*** RECORDS PROVIDED Section Begins ***
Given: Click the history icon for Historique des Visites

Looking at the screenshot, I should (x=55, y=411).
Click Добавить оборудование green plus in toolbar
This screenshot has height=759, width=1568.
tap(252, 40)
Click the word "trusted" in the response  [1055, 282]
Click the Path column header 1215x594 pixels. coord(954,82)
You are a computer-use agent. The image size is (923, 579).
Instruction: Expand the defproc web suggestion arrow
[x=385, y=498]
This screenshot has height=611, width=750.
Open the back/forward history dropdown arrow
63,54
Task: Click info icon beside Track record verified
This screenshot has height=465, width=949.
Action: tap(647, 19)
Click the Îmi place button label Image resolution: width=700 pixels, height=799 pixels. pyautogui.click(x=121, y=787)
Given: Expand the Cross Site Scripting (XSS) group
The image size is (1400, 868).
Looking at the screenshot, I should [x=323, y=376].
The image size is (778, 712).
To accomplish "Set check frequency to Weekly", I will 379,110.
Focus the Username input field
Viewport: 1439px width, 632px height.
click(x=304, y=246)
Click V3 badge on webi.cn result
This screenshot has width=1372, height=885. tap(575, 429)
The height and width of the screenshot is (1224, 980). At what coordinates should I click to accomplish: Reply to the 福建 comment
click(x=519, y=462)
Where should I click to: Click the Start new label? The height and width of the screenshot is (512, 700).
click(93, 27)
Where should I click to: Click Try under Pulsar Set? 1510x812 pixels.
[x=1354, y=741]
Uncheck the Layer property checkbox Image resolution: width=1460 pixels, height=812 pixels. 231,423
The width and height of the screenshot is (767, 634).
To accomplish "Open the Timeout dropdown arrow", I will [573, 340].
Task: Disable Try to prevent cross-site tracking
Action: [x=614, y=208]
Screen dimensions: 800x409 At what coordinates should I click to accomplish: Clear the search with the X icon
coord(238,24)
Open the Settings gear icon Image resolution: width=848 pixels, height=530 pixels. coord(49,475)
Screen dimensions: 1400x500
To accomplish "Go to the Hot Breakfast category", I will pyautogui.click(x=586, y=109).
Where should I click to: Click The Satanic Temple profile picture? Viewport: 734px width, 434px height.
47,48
*** RECORDS PROVIDED Section Ends ***
Retype exactly the span of lines from the one with "The height and width of the screenshot is (1224, 980)." through the one with "Uncheck the Layer"; include both ends and omit the rest of the material.

▶ **RESULT OF THE TASK**:
The height and width of the screenshot is (1224, 980). At what coordinates should I click to accomplish: Reply to the 福建 comment
click(x=519, y=462)
Where should I click to: Click the Start new label? The height and width of the screenshot is (512, 700).
click(93, 27)
Where should I click to: Click Try under Pulsar Set? 1510x812 pixels.
[x=1354, y=741]
Uncheck the Layer property checkbox Image resolution: width=1460 pixels, height=812 pixels. 231,423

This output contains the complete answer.